> _SOURCE TEXT_
Toroweap Overlook on the north rim of the Grand Canyon National Park, Arizona. Photo Credit: kojihirano (iStock).

Toroweap Overlook on the north rim of the Grand Canyon National Park, Arizona. Photo Credit: kojihirano (iStock).

According to the CDC, a large outbreak of acute gastroenteritis took place among Grand Canyon recreators earlier this year, from April 1 through June 17, during which time at least 222 rafters and backpackers became infected with serious illness expected to be norovirus-related.

As people started to become infected, it's likely that the highly transmissible nature of norovirus-associated acute gastroenteritis contributed to its rapid spread, especially considering the close-quarters situation present on many rafting and backpacking trips, with at least 191 rafters impacted, along with 31 backpackers.

Extreme vomiting and diarrhea were reported among those infected, with this being the largest documented outbreak of gastroenteritis to ever happen in Grand Canyon National Park.

> _GIVEN RECORDS_
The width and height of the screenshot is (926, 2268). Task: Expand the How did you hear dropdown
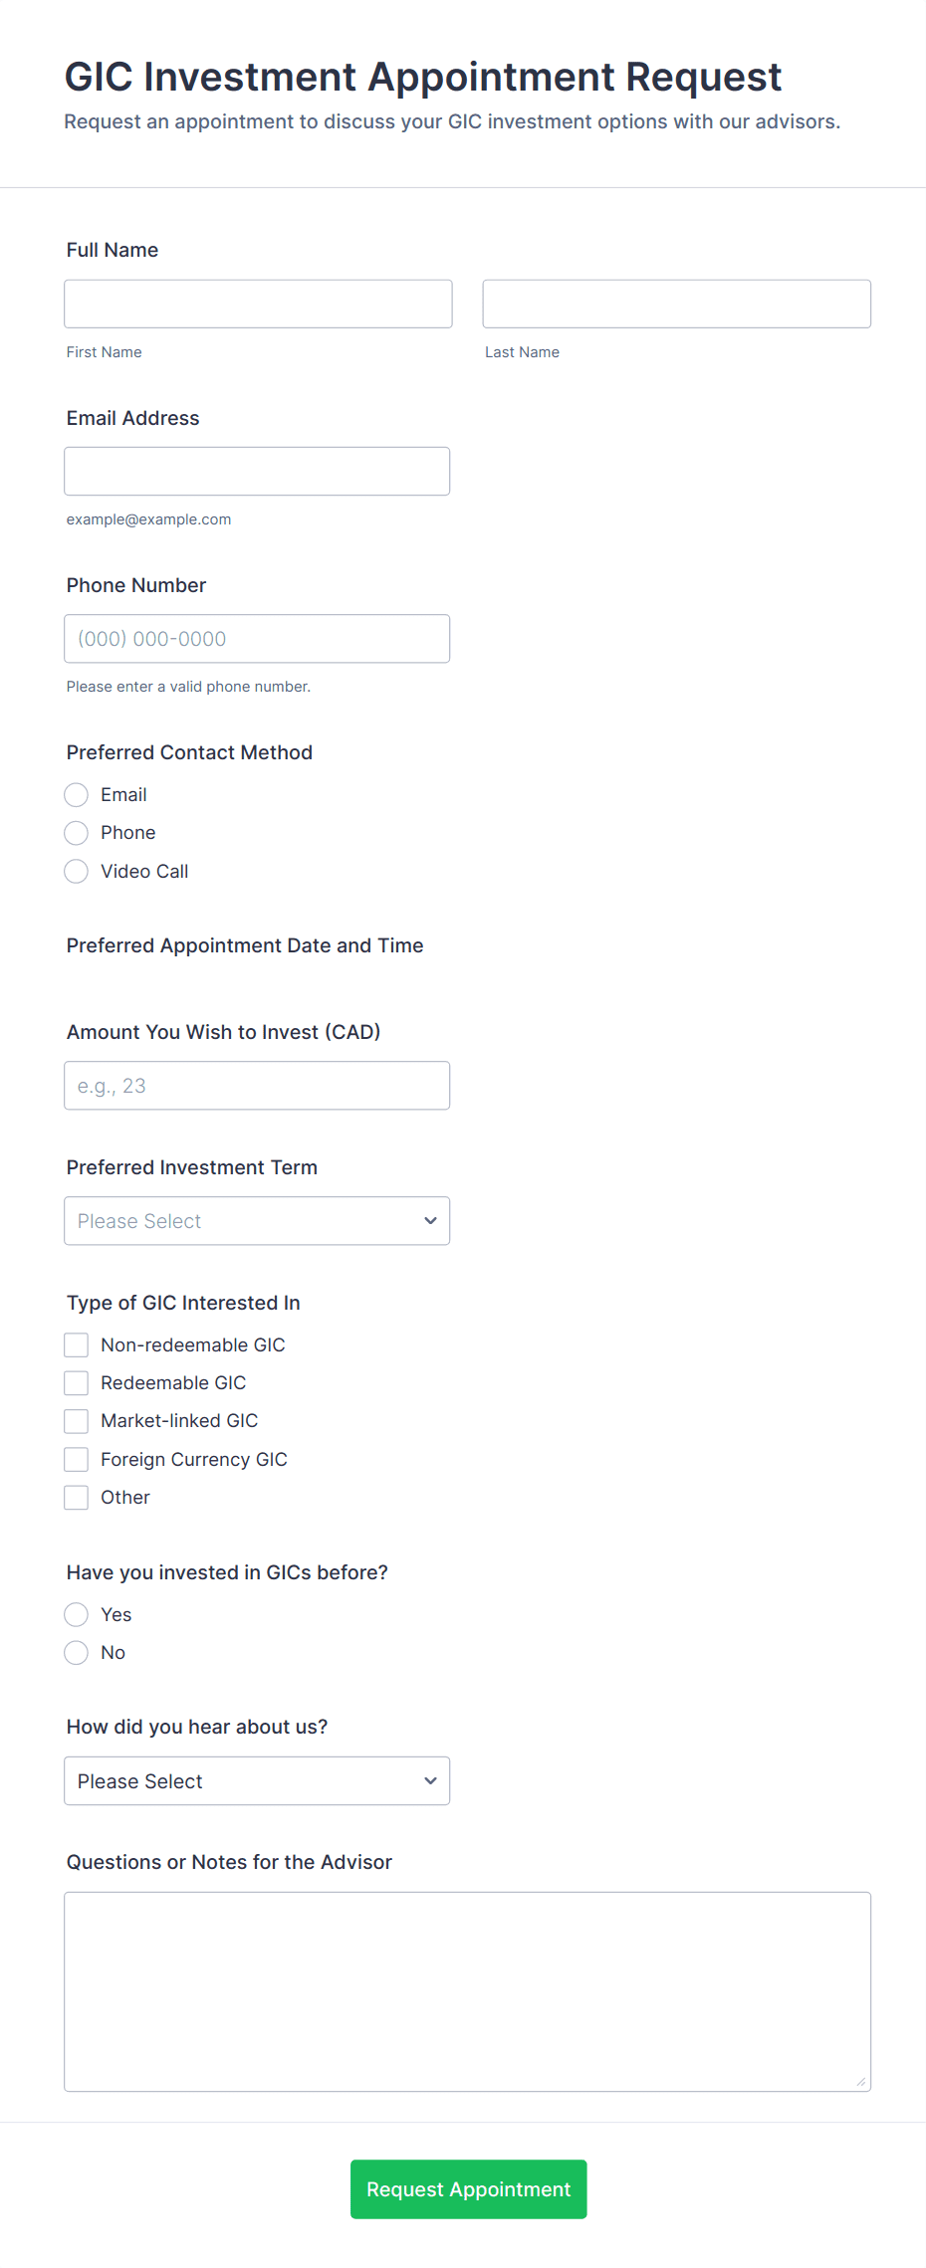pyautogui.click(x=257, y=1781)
* * *
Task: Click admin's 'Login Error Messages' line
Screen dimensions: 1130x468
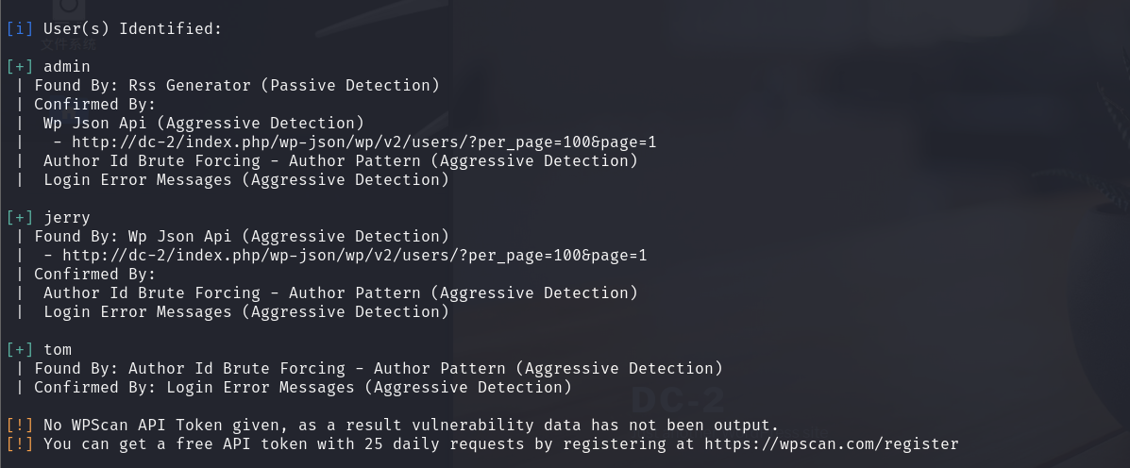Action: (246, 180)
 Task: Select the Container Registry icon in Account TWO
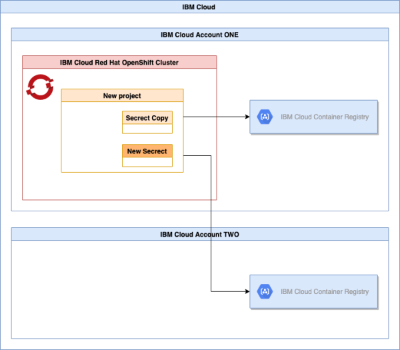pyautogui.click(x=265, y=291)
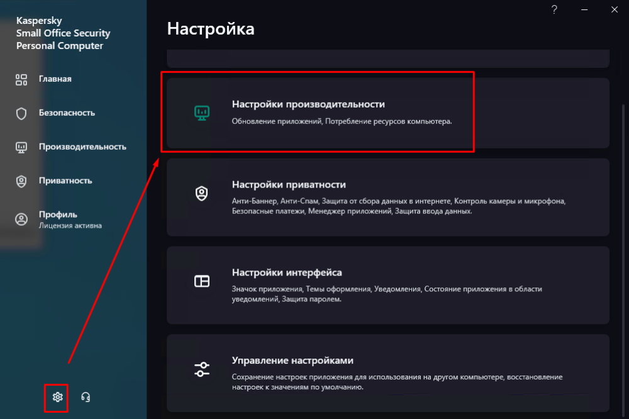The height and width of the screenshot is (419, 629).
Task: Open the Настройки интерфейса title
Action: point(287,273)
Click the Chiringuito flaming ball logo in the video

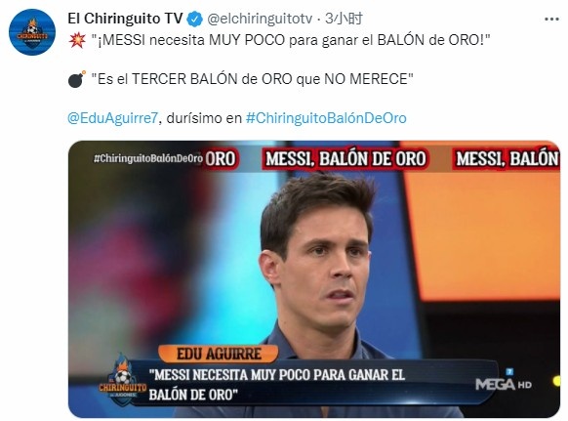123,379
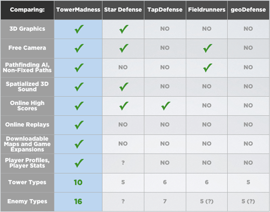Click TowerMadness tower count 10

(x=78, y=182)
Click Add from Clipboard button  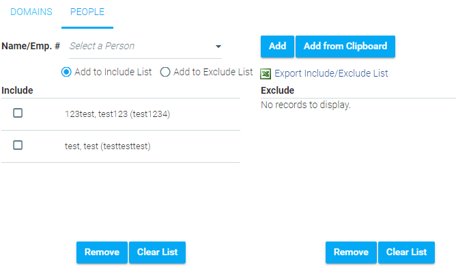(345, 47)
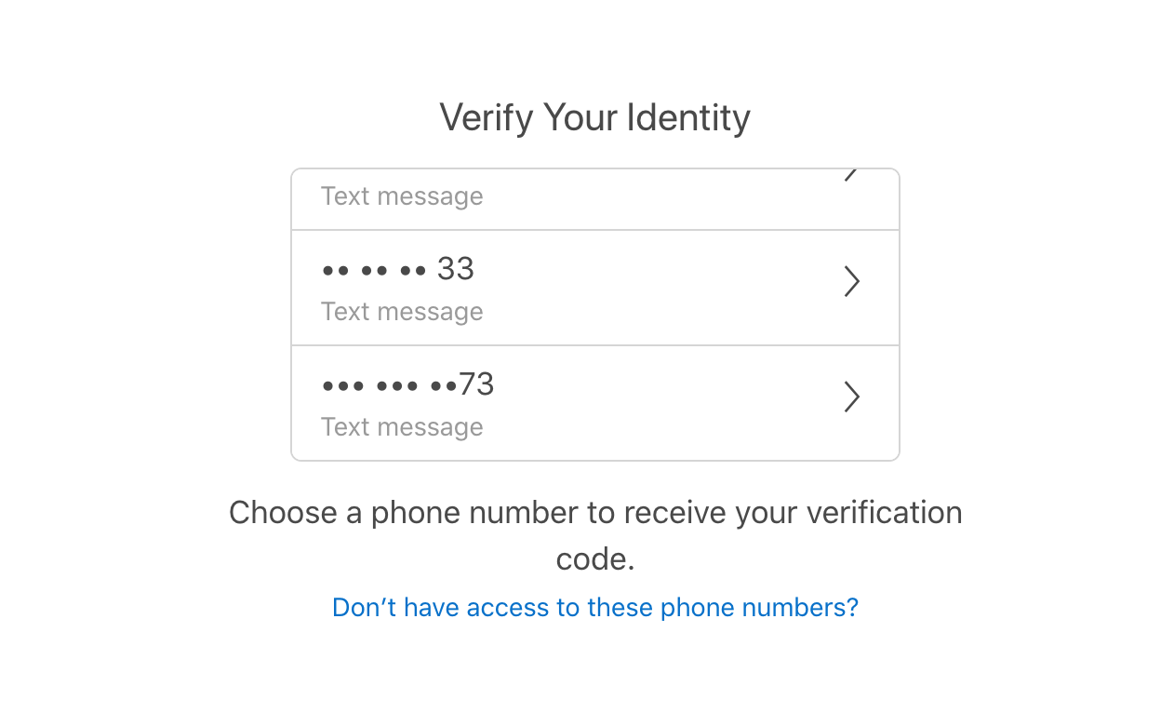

> _EXERCISE DESCRIPTION_
Carry the article on the Grand Canyon gastroenteritis outbreak forward from its final sentence. The rows are separate material and have no connection to the article on the Grand Canyon outbreak.

> _RESPONSE_
It's not exactly clear what led to the rapid spread, though an investigation found that use of common campsites may have been a contributing factor. With parties placing portable toilets in similar locations, it's likely particles of norovirus could have been transmitted to surfaces, beach sand, and river water, where it could be passed between groups.

While contracting a norovirus-related condition under normal circumstances can be dangerous and very uncomfortable, contracting something of this nature in the backcountry poses an entirely new range of threats. In a place where many sanitary options are limited and obtaining clean water is often inconvenient, a high rate of spread and dehydration can become serious issues.

This case shows the importance of working to maintain sanitary conditions in the backcountry.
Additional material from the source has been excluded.